Pour y arriver, les chercheurs ont dû repérer, séquencer et comparer une quantité astronomique de fragments d'ARN viral – 28 000 milliards de bases – présents dans les échantillons d'eau. «Il a fallu recourir à des centres de données massives, notamment ceux de l'Ohio State University et du Genoscope en France, pour réaliser les analyses», précise le professeur Culley.

Les chercheurs ont réalisé leurs analyses à partir de 35 000 échantillons d'eau prélevés entre 2009 et 2013 lors de l'expédition scientifique Tara Oceans. Les équipes qui se sont succédé à bord de la goélette Tara ont effectué un échantillonnage rigoureux et systématique des cinq océans.
— Yohann Cordelle
Et, qu'ont révélé ces analyses? «Les virus à ARN sont présents et abondants dans tous les océans de la planète. De plus, leur diversité est beaucoup plus grande que ce que l'on croyait auparavant, répond le chercheur. Jusqu'à présent, 4300 espèces des virus à ARN avaient été classifiées. Grâce à nos travaux, quelque 5500 nouvelles espèces pourraient être reconnues. Certaines appartiennent à un embranchement qui n'avait jamais été signalé et qui pourrait être le chaînon manquant dans l'évolution des virus à ARN.»
Spécialiste de l'écologie virale aquatique et de l'océanographie microbienne, Alexander Culley ne cache pas sa passion pour les virus à ARN, qu'il présente d'ailleurs comme «les parasites les plus efficaces du monde». «Il ne faut pas oublier que tous ces virus dépendent de leurs hôtes pour se multiplier, rappelle-t-il. Il nous reste donc beaucoup de travail à faire pour trouver quelles espèces ils infectent.»

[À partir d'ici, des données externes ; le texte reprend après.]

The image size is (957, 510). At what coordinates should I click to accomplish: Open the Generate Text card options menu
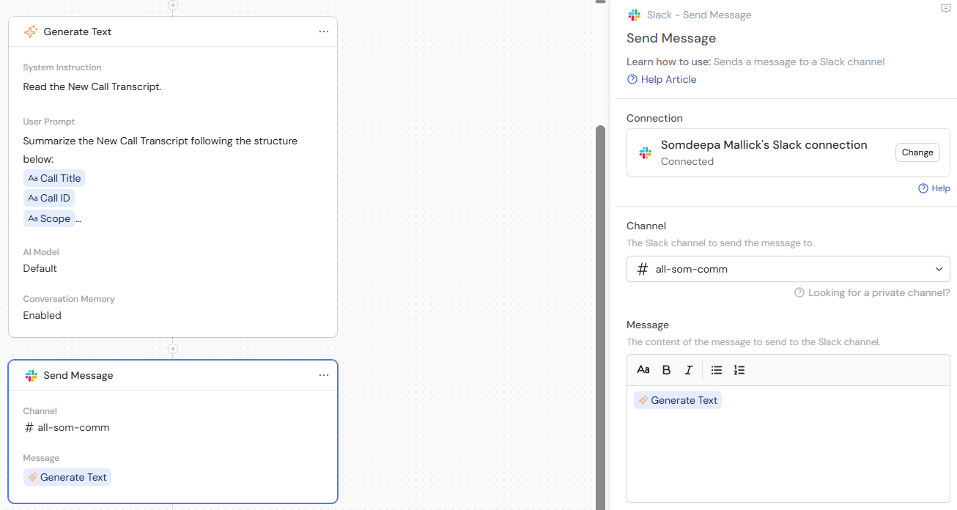click(323, 32)
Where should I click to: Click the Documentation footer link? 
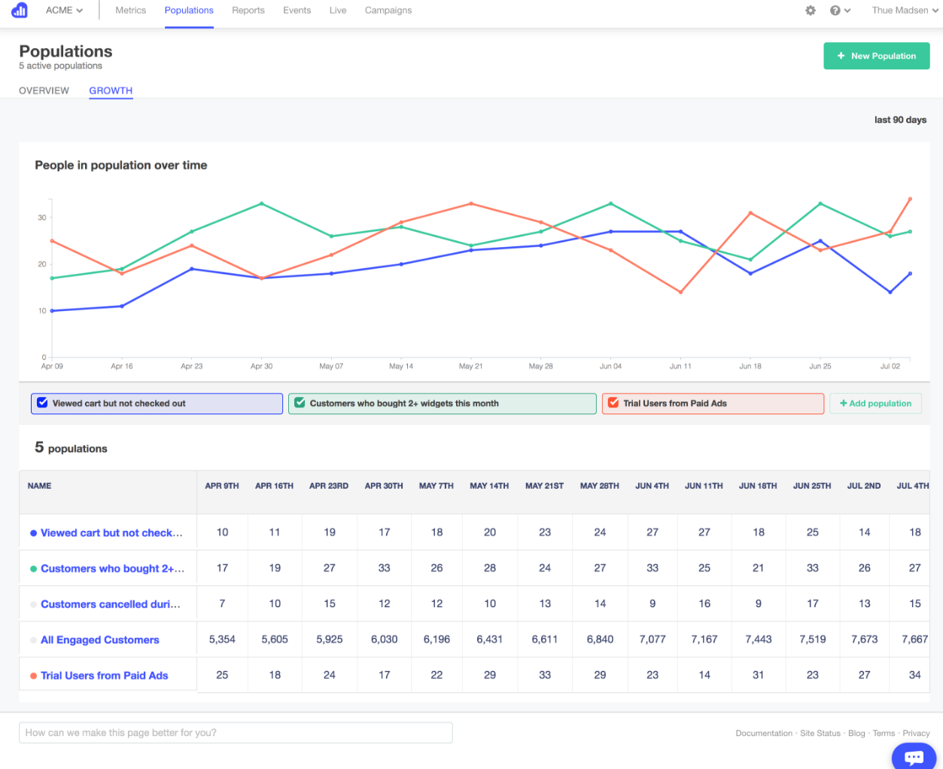[764, 732]
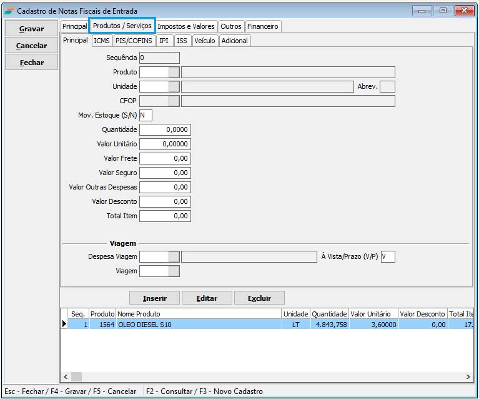The width and height of the screenshot is (479, 399).
Task: Select the ICMS sub-tab
Action: pyautogui.click(x=101, y=41)
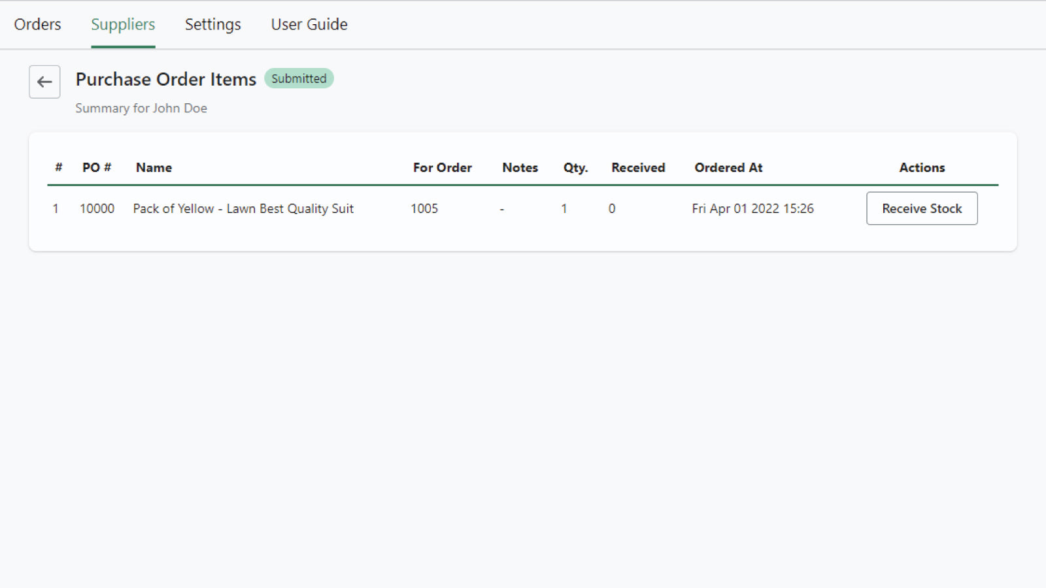Viewport: 1046px width, 588px height.
Task: Switch to the Settings tab
Action: tap(212, 24)
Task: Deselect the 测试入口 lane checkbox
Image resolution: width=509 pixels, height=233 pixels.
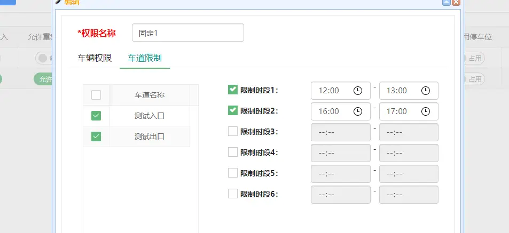Action: coord(96,116)
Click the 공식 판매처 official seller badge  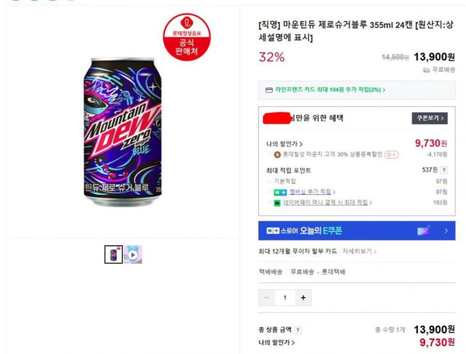(x=187, y=37)
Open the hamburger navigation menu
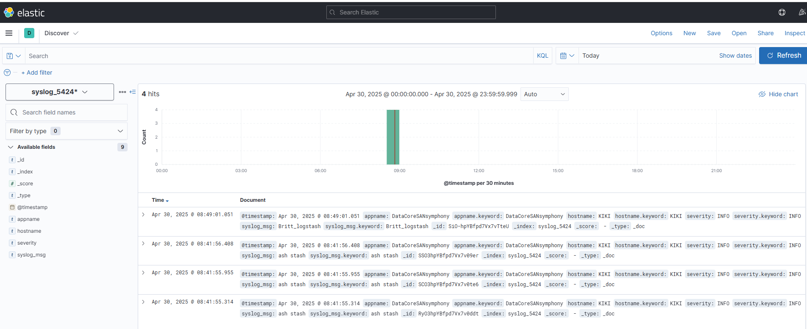 point(9,33)
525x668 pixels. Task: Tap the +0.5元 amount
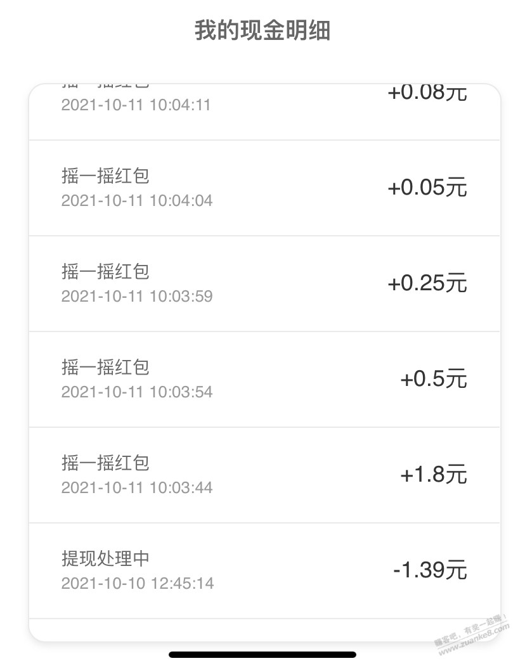[433, 379]
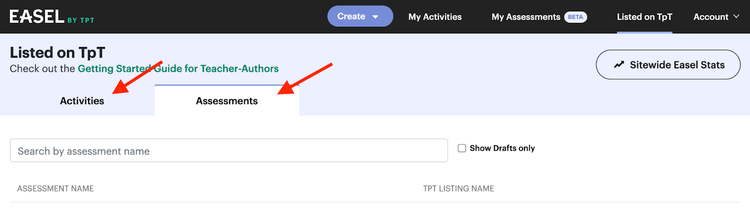
Task: Click the Listed on TpT page heading
Action: [58, 53]
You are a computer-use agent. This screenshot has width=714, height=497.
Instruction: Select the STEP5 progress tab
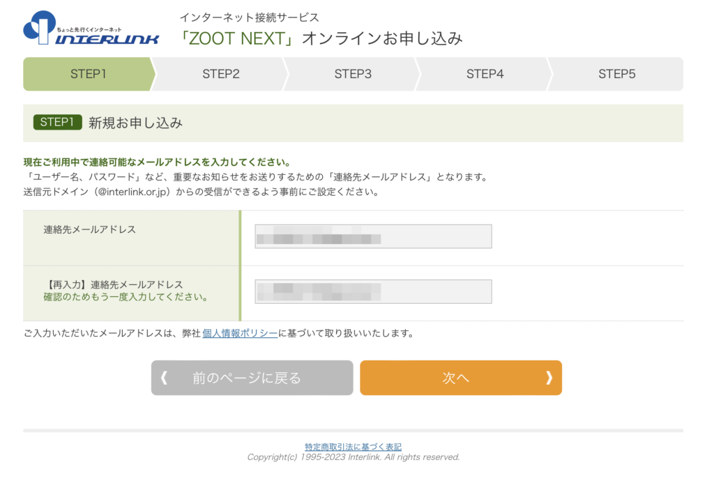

Une des particularités des virus à ARN est qu'au terme de leur cycle de réplication, la plupart détruisent la cellule infectée. «Lorsque l'hôte est une bactérie ou un organisme unicellulaire comme le phytoplancton, les éléments nutritifs qu'il contenait sont remis en circulation et les flux d'énergie océaniques sont court-circuités. L'omniprésence des virus à ARN dans l'environnement marin nous force à remettre en question le modèle classique de la chaîne alimentaire phytoplancton-zooplancton-poisson-mammifère. Elle pourrait aussi avoir une incidence sur les flux d'énergie utilisés dans les modèles climatiques.»
— Alexander Culley
Malgré la nature essentiellement fondamentale de cette étude, le professeur Culley croit qu'elle pourrait aussi avoir des retombées pratiques. «Les virus à ARN font des transformations biochimiques uniques au monde. Le catalogue de gènes que nous avons constitué pourrait être une mine intéressante à explorer pour les entreprises qui font de la bioprospection.»
Le professeur Culley croit que l'article de Science n'est qu'un premier pas dans la découverte des virus à ARN qui vivent dans les océans. «Comme nous n'avons pas cherché partout, il reste probablement des milliers d'autres espèces à découvrir. C'est pourquoi il faut continuer les recherches et surveiller l'évolution du virome – l'ensemble des génomes des virus – dans les océans. Il y a peut-être là des pandémies qui se déroulent à notre insu.»